Guest post: Joe Lamport

Today's guest post is by Joe Lamport. I won’t date either of us by saying how long we’ve been friends—but it's been a looooong time—and I’m enjoying watching him transition from being an overworked lawyer to his new life as a writer and translator. Heres some of what hes learned.

Probably the biggest surprise has been discovering how little time there is every day, even though I no longer have to wake at 6 a.m., shower and shave and head off to the office for ten hours. It’s amazing how quickly a morning at home flies by. In the absence of a commitment to the office grind, the business of daily living has expanded in kudzu-like fashion to fill the void—all the cleaning and shopping and fixing and puttering around that I’ve ignored for the last twenty-five years now cry out for my attention. And there is no shortage of even less-productive ways to waste time, with a web browser close at hand and no boss to look over my shoulder.

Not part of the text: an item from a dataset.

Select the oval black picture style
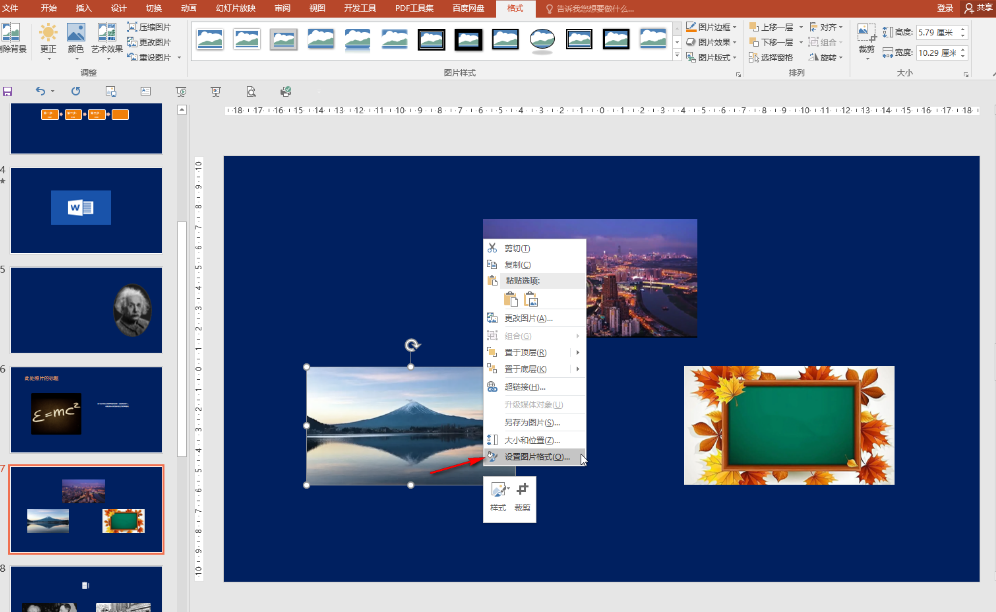Screen dimensions: 996x612 pos(542,40)
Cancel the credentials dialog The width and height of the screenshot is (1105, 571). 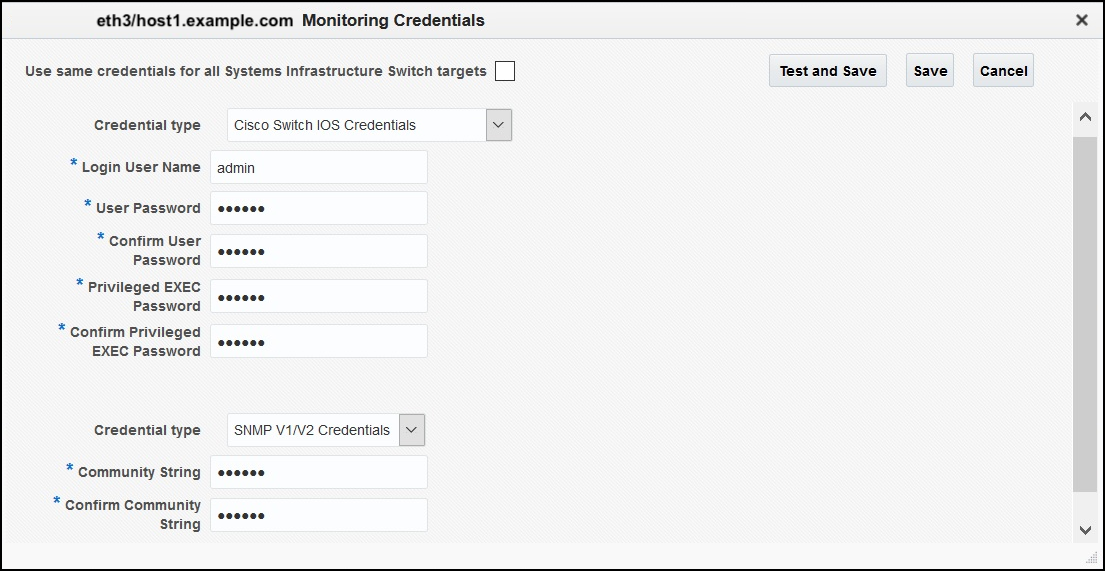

So no matter how much I try to stick to a schedule, which includes a minimum commitment of two hours per day for my writing, there have been some weeks where my writing has advanced not even by a line. How can that be, I wonder, and how did I ever manage to hold down a full-time job for all those years, and still manage to find time for my writing?

The other major surprise is just how ill prepared I was temperamentally to fully enjoy my new-found freedom. For about twenty-four of the last twenty-five years I keenly anticipated the day when I would be able to give up practicing law, no longer needing to vex myself with legal briefs and SEC filings, or worrying about how much money was being left on the table and by whom, or finding it necessary to further insinuate myself into my clients’ business. And yet no sooner did I celebrate saying Goodbye, Day Job than I discovered myself saying Hello, Night Sweats.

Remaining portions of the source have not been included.